Dos Andes para o Mundo – nos primórdios
A batata é o tubérculo mais popular do mundo e revolucionou a história da alimentação do povo europeu. Mas a espécie solanum tuberosum nem sempre granjeou tamanha fama entre os consumidores quando chegou à Europa, proveniente do Peru, na América Latina.
Todas as variedades de batata atualmente existentes – cerca de 3.000 em todo o mundo – descendem de uma única, originária da Cordilheira dos Andes, perto do Lago Titicaca. Embora no país dos Incas já se cultivasse e consumisse batatas há milhares de anos, este tubérculo ainda não havia sido disseminado pelo resto da América do Sul. Só no século XVI, quando os navegadores espanhóis e portugueses a provaram, no seu local de origem, é que a batata começou a ganhar mundo.

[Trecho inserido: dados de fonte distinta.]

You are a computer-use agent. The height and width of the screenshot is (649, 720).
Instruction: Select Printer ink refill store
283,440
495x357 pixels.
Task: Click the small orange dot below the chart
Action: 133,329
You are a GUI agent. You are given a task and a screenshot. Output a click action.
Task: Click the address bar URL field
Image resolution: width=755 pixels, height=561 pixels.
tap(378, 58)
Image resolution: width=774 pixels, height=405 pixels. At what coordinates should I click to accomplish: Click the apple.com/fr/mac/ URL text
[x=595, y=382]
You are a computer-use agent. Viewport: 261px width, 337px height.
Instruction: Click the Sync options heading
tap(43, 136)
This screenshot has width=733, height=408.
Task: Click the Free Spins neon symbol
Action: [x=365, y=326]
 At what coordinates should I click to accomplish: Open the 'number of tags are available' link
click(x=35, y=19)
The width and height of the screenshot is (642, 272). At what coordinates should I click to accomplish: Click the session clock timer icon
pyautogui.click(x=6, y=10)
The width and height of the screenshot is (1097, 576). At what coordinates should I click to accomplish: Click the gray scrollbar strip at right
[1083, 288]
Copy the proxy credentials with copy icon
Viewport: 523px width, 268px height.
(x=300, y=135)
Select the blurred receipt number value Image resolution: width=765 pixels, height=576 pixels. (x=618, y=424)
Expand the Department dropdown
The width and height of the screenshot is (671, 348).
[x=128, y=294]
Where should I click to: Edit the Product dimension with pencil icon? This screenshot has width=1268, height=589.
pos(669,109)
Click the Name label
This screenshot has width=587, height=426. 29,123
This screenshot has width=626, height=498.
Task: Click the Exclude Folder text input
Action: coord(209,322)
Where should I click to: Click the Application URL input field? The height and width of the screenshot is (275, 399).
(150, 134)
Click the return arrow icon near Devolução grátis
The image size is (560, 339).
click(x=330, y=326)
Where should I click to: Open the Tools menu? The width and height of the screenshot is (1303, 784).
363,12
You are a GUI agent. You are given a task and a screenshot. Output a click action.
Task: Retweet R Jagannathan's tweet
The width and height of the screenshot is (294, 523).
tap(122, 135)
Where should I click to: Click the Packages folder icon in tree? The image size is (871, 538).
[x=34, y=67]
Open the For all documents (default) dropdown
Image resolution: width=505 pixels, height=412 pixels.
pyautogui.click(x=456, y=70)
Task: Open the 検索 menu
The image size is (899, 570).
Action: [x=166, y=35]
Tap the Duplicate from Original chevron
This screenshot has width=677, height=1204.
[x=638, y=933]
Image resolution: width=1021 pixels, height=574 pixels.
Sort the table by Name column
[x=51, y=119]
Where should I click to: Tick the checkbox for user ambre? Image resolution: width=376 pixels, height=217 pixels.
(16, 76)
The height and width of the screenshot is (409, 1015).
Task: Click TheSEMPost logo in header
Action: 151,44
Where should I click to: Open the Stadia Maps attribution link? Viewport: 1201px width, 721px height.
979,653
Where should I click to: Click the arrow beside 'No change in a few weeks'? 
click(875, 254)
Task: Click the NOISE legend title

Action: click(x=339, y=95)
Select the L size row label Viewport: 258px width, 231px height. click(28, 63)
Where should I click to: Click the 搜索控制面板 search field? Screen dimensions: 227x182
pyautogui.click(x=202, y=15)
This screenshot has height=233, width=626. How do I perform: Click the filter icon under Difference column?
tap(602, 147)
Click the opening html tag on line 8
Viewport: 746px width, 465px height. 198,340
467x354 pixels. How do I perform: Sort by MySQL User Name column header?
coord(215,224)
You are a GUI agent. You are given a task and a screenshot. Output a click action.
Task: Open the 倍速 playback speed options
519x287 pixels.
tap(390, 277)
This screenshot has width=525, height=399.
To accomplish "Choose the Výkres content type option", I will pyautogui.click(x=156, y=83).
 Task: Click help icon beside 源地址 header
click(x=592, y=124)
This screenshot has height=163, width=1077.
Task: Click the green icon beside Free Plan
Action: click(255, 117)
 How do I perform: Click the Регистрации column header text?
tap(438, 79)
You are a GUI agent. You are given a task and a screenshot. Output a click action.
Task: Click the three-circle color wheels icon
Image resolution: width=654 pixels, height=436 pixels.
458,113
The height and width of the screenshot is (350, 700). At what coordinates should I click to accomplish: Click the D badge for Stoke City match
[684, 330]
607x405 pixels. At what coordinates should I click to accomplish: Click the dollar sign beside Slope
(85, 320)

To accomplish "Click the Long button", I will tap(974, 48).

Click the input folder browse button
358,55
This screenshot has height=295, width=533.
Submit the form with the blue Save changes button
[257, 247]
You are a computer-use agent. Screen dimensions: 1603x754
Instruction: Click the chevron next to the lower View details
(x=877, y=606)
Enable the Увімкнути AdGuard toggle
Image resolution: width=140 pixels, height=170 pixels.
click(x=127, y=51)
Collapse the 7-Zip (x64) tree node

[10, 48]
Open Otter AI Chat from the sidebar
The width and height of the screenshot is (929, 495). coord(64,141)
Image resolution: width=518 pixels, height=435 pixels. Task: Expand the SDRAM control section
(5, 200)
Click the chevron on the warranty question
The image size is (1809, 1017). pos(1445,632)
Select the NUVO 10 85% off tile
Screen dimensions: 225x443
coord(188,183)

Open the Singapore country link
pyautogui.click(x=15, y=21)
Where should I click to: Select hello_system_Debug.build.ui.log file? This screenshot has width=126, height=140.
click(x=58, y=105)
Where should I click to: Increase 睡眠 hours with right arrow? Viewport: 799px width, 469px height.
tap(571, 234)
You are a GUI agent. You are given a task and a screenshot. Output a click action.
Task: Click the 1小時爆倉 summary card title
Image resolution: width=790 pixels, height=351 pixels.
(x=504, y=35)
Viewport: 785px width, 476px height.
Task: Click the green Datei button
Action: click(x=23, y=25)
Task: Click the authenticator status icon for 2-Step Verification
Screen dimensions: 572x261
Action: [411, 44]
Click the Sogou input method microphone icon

Uma maldição na Europa – século XVI
Não se sabe exatamente como nem de onde proveio, mas a tese mais consensual é a de que terão sido os colonizadores espanhóis a trazê-la para a Europa e a divulgar o seu cultivo, por volta de 1530. Saída diretamente da mesa do império Inca e trazida para o “Velho Continente”, a batata causou, desde logo, pelo seu aspeto rústico, má impressão aos europeus, pelo que a população se mostrou reticente quanto ao seu cultivo. Tão desprezada era que foi acusada de ser maléfica e dar às bruxas o poder de voar, uma vez que nem sequer vinha citada na Bíblia. À época, acreditava-se que a aparência dos alimentos era uma indicação das doenças que podia causar e, por se considerar que este tubérculo fazia lembrar as mãos de um leproso, rapidamente se espalhou o mito de que comê-lo causava lepra. A opinião por parte dos médicos da época também não era muito diferente, considerando-a indigesta e desenxabida, apenas adequada ao sustento dos animais e um mal necessário nas longas viagens dos navegadores pelo mundo – o que ajudou a disseminar a batata em geografias tão longínquas quanto a Índia, a China e o Japão.
A disseminação – século XVIII
O agricultor e cientista francês Antoine Augustin Parmentier, depois de ter sido feito prisioneiro durante a Guerra dos Sete Anos (1756-1763), que opôs França à Prússia, e obrigado a comer batatas diariamente no seu cativeiro, é considerado o grande responsável pela disseminação do cultivo da batata em França e nos países a Ocidente. Ao regressar ao país de origem, publicou uma série de estudos que davam conta dos altos níveis nutritivos da batata e convenceu o rei Luís XVI de que este alimento poderia solucionar os problemas alimentares do povo francês.
A difusão do cultivo e do consumo da batata revolucionaria a Europa e as suas gentes. Fornecedora de todos os nutrientes essenciais, com exceção das vitaminas A e D, a batata também demonstrou ter uma grande produtividade não só por hectare, mas também em termos de calorias, capaz de duplicar a disponibilidade alimentar europeia.
Adam Smith, o famoso filósofo e economista escocês, escreveu na famosa obra A Riqueza das Nações que, caso esta cultura viesse a ocupar a mesma proporção de terras dedicadas ao cultivo de trigo e outros tipos de grão, “sustentaria um número muito maior de pessoas e a população aumentaria”.
Alimento revolucionário – século XIX
No século XIX, a batata era o alimento mais importante dos operários nas fábricas, numa altura em que os ingleses também já a tinham levado para a América do Norte. O filósofo alemão Friedrich Engels, que com Karl Marx formulou o Manifesto Comunista, chegou mesmo a comparar a batata ao ferro, por ter um “papel historicamente revolucionário”.
Em Portugal, a batata foi inicialmente cultivada em meados do século XVIII, em regiões como Trás-os-Montes, Minho e Beiras. As invasões napoleónicas, no início do século seguinte, com os soldados franceses a trazerem batatas nas suas provisões, ajudaram a divulgar o alimento.
Em 1870, o livro de culinária O Cozinheiro dos Cozinheiros, da autoria de Paulo Plantier, coloca pela primeira vez a batata nos tratados de culinária, apresentado 18 maneiras de a cozinhar. Seis anos depois, outro livro, Arte de Cozinha, de João da Mata, introduz a batata nas mais variadas receitas, tornando-a indispensável à gastronomia portuguesa.